One of the worst parts of my job over the years has been to tell patients I was going to bring them into the hospital as an observation status because they did not have any criteria for full inpatient status. There is a huge difference in how CMS pays for hospital care (excluding critical access hospitals) between inpatient versus observation.
Observation is considered outpatient. Medicare will pay for observation hospital services for up to 48 hours to allow physicians a chance to observe the patient and determine if they need to have an inpatient hospital admission. Observation was never intended to be used as a holding pit to help social workers arrange for a nursing home transfer during normal business working hours because it can’t be arranged, on either end, at 10 pm on a Friday night.
What used to be a moral family obligation to care for loved ones too weak to care for themselves has now been relinquished to the role of hospitals and hospitalists. And we all pay for it. Families have abandoned their loved ones for good. It’s really quite sad. Bringing patients into the hospital for the purpose of arranging a nursing home transfer is, in my opinion, a form of Medicare fraud, since these patients have no intention of being fully admitted.
But it’s paid for and will always be paid for, except when they come back for their 30 day heart failure readmission. Then it’s just free nursing home care in the hospital. More than likely, when this payment model kicks in, a program to divert the social admit will be implemented as a matter of necessity.
One obstacle to patient satisfaction, which by the way is going to determine Medicare payment rates in just a few short years, is patients getting bills from the hospital that weren’t covered by their primary and MediGap policies.
Unfortunately for patients admitted under observation status, many routine home medications that are administered to the patient during their hospital stay will not be covered under Medicare part A (in patient services), or Medicare Part B (outpatient services). That means the patient will often get a bill for hospital administered home medications with exorbitant mark ups.
I can’t count the number of times I’ve been yelled at by families upset because the hospitalist had mom in under observation last month and they got a $1,000 bill for a bunch of her medications she would normally take at home.

Explore the material:
(a) Repeat the piece on Medicare observation status between "Unfortunately for patients" and "take at home.", inclusive.
(b) Pick up the piece on Medicare observation status from its last sentence and continue writing it.
The data below comes from a separate source.

Supplied material:
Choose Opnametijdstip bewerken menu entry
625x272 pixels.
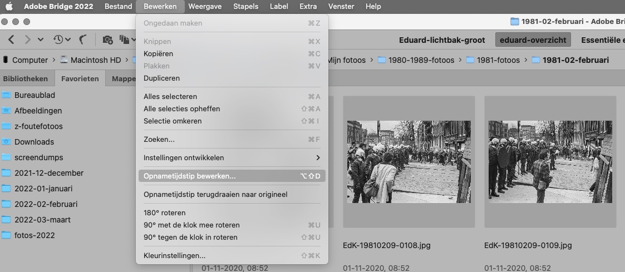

Responses by item number:
(a)
Unfortunately for patients admitted under observation status, many routine home medications that are administered to the patient during their hospital stay will not be covered under Medicare part A (in patient services), or Medicare Part B (outpatient services). That means the patient will often get a bill for hospital administered home medications with exorbitant mark ups.
I can’t count the number of times I’ve been yelled at by families upset because the hospitalist had mom in under observation last month and they got a $1,000 bill for a bunch of her medications she would normally take at home.

(b)
I was able to hunt down a nice February 2011 summary of which medications Medicare will pay for during an outpatient observation hospital stay. Here’s the first few paragraphs. Go read the rest at the link so you can tell your patients the truth about what is and what isn’t covered when the daughter drops dad off at 9 pm on a Thursday so she can leave town for the weekend (it happens more than you think).
Medicare Part B (Medical Insurance) generally covers care you get in a hospital outpatient setting, like an emergency department, observation unit, surgery center, or pain clinic. Part B only covers certain drugs in these settings, like drugs given through an IV (intravenous infusion). Sometimes people with Medicare need “self-administered drugs” while in hospital outpatient settings. “Self-administered drugs” are drugs you would normally take on your own. Part B generally doesn’t pay for self-administered drugs unless they are required for the hospital outpatient services you’re getting. If you get self-administered drugs that aren’t covered by Medicare Part B while in a hospital outpatient setting, the hospital may bill you for the drug. However, if you are enrolled in a Medicare drug plan (Part D), these drugs may be covered.
So Medicare Part D might be an out, however, don’t count in it. Go read the rest of the link to see why. More than likely, the patient will get stuck with a bill for $200 worth of Tylenol.
For years, I was constantly confronted by patients upset that they couldn’t take their own home medications while in the hospital because of hospital policy. And I would tell them up front that the hospital did not allow them to bring in their own medications as a matter of hospital policy. Safety was the reason given as medications coming on campus were difficult to verify across accurate identification, dose, storage and expiration. For safety purposes many hospitals don’t allow patients to bring in their own medications. That leaves patients in a bind. This is a catch 22 for patients from a cost perspective. It’s a catch 22 for hospitals from a safety perspective. What were the choices the patient then faced?
- Refuse to take their own home meds trying to be administered by the hospital at hospital based charges
- Doctors refuse to order patients’ home meds because they know the financial hardship this will cause
- Patients’ loved ones sneak in the medications behind everyone’s backs as a way of bypassing the hospital’s policies.
For years I have taken on little battles as a patient advocate to help get them the right to take their own home medications and not fall victim to massive uncovered pharmacy bills. I’m curious to know what other hospitals are doing in this situation to minimize the financial burden patients experience with “self administered” home medications during an observation hospital stay.